# Injection Units - Provider ordered injections of Decadron



## dballard2004 (Feb 17, 2011)

Provider ordered injections of Decadron 1/2 cc, Bromphed 1 cc, and B12 1/2 cc.  Any idea how to code these?  Thanks in advance.


----------



## dballard2004 (Mar 1, 2011)

Any takers here, please?  I need an answer ASAP.  Thanks.


----------



## Mojo (Mar 1, 2011)

Hi Dawson,

Are you looking for the Jcodes? If so look at these codes:
Decadron (dexamethasone sodium phosphate) - J1100
Bromphed (brompheniramine maleate) - J0945
B12 (cyanocobalamin) - J3420


----------



## dballard2004 (Mar 2, 2011)

Hi Mojo,

Thanks for the codes, but the description of the codes do not match up to the exact dosage we administered.  How do we report this when the dosage is less than what is listed?  Thanks.


----------



## Mojo (Mar 2, 2011)

Hopefully, someone can help you with this.
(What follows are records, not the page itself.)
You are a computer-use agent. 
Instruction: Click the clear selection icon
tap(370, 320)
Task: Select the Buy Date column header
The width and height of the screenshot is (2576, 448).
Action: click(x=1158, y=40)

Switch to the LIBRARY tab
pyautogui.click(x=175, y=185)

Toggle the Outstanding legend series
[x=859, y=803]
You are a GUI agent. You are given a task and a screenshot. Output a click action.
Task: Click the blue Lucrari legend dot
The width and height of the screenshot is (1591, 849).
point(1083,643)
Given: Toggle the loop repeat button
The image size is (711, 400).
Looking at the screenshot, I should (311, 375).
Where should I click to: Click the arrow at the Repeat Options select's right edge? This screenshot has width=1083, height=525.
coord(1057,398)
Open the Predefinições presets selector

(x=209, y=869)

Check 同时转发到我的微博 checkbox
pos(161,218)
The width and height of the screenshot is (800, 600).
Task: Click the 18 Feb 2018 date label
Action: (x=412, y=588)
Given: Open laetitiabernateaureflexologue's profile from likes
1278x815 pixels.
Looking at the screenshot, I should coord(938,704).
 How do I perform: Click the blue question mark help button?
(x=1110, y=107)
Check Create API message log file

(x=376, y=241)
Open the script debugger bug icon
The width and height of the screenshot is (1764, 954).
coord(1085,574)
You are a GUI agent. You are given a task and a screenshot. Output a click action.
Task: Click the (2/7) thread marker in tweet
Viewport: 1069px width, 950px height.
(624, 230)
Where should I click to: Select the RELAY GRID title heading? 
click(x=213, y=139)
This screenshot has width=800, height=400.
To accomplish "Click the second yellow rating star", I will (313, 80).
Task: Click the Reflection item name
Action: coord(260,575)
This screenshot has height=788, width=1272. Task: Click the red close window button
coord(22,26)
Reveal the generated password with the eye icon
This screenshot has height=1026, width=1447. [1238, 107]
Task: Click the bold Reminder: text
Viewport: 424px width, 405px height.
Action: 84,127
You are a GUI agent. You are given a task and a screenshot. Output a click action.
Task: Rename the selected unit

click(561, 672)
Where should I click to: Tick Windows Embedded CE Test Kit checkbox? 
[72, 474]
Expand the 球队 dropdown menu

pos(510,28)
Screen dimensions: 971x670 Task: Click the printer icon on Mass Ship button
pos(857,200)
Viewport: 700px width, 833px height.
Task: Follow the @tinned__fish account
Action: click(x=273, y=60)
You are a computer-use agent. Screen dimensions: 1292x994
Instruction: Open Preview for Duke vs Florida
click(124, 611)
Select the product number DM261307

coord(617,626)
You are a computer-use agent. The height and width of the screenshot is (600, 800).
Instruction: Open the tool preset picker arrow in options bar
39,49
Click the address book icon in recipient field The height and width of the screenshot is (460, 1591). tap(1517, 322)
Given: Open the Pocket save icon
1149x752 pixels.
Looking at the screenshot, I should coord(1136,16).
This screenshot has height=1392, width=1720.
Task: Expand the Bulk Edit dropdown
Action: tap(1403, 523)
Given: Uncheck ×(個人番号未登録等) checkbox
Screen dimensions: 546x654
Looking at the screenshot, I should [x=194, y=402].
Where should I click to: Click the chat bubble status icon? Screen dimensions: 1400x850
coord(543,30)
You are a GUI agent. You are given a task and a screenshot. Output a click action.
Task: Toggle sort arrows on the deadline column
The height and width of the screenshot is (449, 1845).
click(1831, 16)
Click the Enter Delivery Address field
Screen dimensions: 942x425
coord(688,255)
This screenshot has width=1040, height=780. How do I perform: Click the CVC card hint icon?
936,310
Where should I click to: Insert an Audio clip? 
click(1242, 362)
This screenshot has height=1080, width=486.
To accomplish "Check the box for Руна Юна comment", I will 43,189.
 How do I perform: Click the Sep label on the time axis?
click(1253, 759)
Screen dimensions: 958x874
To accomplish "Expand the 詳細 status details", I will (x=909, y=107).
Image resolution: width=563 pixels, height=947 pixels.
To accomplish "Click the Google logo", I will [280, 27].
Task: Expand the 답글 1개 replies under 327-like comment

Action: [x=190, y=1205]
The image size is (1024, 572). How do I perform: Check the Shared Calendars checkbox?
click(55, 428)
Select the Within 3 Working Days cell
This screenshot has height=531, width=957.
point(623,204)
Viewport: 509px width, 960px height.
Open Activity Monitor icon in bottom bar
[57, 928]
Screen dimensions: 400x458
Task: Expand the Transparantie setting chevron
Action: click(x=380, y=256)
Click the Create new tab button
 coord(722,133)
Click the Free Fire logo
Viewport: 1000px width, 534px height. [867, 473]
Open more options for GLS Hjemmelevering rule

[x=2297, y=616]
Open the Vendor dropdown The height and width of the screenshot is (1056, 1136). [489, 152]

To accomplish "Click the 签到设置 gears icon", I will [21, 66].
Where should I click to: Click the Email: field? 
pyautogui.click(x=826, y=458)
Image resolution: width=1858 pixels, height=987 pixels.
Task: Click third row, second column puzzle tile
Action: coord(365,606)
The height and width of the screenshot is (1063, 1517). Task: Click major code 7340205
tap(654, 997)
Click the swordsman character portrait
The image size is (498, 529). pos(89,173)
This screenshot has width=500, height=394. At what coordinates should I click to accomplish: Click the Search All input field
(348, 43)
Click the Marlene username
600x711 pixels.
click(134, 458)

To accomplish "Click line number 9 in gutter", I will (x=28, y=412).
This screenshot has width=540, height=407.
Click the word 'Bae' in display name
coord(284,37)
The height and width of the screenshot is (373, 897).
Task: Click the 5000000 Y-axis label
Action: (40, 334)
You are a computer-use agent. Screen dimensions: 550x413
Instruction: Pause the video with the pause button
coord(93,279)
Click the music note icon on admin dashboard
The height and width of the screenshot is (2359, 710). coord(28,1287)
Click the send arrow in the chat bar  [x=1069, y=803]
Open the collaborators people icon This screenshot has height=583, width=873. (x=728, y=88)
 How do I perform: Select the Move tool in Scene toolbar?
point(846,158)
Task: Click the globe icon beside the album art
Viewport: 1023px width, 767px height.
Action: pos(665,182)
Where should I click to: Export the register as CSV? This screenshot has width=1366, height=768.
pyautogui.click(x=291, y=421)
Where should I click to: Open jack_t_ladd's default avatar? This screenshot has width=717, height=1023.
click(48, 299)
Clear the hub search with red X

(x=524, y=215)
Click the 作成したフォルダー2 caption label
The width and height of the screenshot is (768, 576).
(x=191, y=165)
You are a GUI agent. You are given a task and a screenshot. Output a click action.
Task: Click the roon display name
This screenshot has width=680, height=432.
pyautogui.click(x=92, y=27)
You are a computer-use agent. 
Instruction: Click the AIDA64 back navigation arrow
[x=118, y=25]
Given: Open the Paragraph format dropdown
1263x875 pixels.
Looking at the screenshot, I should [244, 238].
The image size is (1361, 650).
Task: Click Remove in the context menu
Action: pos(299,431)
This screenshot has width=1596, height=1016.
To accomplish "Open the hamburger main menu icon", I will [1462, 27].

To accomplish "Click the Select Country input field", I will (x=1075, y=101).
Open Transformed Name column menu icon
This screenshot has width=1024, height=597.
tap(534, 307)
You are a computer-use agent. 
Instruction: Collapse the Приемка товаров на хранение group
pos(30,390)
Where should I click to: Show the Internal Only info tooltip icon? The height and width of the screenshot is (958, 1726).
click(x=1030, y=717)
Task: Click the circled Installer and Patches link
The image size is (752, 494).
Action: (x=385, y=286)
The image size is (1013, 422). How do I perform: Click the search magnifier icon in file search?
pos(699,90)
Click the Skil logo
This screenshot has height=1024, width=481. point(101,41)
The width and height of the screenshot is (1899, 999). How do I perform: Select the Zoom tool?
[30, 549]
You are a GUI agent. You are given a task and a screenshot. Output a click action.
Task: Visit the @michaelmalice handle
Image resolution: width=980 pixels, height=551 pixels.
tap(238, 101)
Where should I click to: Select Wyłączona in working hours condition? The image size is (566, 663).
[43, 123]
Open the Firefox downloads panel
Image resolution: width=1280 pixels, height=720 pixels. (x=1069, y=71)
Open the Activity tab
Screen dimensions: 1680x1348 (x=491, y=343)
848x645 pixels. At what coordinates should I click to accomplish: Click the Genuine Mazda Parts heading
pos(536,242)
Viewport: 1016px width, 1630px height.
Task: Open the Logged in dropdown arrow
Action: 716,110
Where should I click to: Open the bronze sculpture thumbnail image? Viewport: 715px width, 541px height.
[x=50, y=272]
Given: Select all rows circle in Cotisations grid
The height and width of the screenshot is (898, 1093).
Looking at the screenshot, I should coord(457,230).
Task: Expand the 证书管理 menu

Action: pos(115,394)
The providers should note the dosage in mg(s) and mcg(s) instead of the volume of the drug. Can you query for clarification?

Decadron comes in 4mg/ml so 1/2 cc = 2 mg. A unit of J1100 is 1 mg, requiring 2 units.

It appears that Brompheniramine now is only manufactured as 10 mg/ml; your 1 cc = 1 unit of J0945.

B12 is 1000 mcg/ml; your 1/2 cc = 500 mcg. J3420 is up to 1000 mcg and would be assigned 1 unit.

Check my math.


----------



## dballard2004 (Mar 3, 2011)

Thanks so very much!  I owe you one!


----------



## kumeena (Mar 3, 2011)

Can someone help me to bill bicillin injection

Doctor ordered 1.2 million and I code J0561 x2 .But the nurse disagree with me. As per her we are getting 1.2 vial from pharmacy and why i am overbilling to the ins/patient.

How do you explain to the nurse? 

Thanks for your feedback


----------



## Mojo (Mar 3, 2011)

*J0561*



kumeena said:


> Can someone help me to bill bicillin injection
> 
> Doctor ordered 1.2 million and I code J0561 x2 .But the nurse disagree with me. As per her we are getting 1.2 vial from pharmacy and why i am overbilling to the ins/patient.
> 
> ...



Hi,

Bicillin, J0561, has a descriptor of 100,000 units. If 1.2 million units are administered, divide by 100,000 to arrive at 12 billable units. 

The J0570 code, Bicillin up to 1,200,000 units, was deleted effective 12/31/10.


----------